• Problem
Please reproduce all of the entries exactly, without omitting any.

• Dataset entries
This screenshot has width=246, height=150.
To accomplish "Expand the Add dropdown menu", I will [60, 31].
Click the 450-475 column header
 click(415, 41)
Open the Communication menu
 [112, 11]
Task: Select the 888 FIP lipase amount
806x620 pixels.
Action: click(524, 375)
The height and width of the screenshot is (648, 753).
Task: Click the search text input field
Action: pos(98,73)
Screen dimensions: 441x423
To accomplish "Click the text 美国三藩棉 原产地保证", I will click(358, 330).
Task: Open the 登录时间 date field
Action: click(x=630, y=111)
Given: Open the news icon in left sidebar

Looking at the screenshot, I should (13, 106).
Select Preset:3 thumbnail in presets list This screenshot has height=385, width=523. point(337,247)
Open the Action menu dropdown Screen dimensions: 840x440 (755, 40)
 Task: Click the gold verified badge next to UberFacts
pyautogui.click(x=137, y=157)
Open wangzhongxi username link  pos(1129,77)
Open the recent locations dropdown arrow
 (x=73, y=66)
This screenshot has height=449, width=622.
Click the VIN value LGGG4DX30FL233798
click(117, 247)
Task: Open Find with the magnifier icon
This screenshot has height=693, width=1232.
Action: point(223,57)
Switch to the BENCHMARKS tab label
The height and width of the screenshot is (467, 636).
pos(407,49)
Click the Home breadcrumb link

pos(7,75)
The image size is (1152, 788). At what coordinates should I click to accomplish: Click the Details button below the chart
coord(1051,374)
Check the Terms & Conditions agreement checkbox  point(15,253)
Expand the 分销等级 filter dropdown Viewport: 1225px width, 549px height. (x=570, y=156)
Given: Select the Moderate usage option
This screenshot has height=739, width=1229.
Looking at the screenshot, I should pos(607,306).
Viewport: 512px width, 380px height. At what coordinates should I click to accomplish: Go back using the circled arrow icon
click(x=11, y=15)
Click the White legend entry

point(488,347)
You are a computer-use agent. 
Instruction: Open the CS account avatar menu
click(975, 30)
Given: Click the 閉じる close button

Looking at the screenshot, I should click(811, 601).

• Answer
This screenshot has width=246, height=150.
To accomplish "Expand the Add dropdown menu", I will [60, 31].
Click the 450-475 column header
 click(415, 41)
Open the Communication menu
 [112, 11]
Task: Select the 888 FIP lipase amount
806x620 pixels.
Action: click(524, 375)
The height and width of the screenshot is (648, 753).
Task: Click the search text input field
Action: pos(98,73)
Screen dimensions: 441x423
To accomplish "Click the text 美国三藩棉 原产地保证", I will click(358, 330).
Task: Open the 登录时间 date field
Action: click(x=630, y=111)
Given: Open the news icon in left sidebar

Looking at the screenshot, I should (13, 106).
Select Preset:3 thumbnail in presets list This screenshot has height=385, width=523. point(337,247)
Open the Action menu dropdown Screen dimensions: 840x440 (755, 40)
 Task: Click the gold verified badge next to UberFacts
pyautogui.click(x=137, y=157)
Open wangzhongxi username link  pos(1129,77)
Open the recent locations dropdown arrow
 (x=73, y=66)
This screenshot has height=449, width=622.
Click the VIN value LGGG4DX30FL233798
click(117, 247)
Task: Open Find with the magnifier icon
This screenshot has height=693, width=1232.
Action: point(223,57)
Switch to the BENCHMARKS tab label
The height and width of the screenshot is (467, 636).
pos(407,49)
Click the Home breadcrumb link

pos(7,75)
The image size is (1152, 788). At what coordinates should I click to accomplish: Click the Details button below the chart
coord(1051,374)
Check the Terms & Conditions agreement checkbox  point(15,253)
Expand the 分销等级 filter dropdown Viewport: 1225px width, 549px height. (x=570, y=156)
Given: Select the Moderate usage option
This screenshot has height=739, width=1229.
Looking at the screenshot, I should pos(607,306).
Viewport: 512px width, 380px height. At what coordinates should I click to accomplish: Go back using the circled arrow icon
click(x=11, y=15)
Click the White legend entry

point(488,347)
You are a computer-use agent. 
Instruction: Open the CS account avatar menu
click(975, 30)
Given: Click the 閉じる close button

Looking at the screenshot, I should click(811, 601).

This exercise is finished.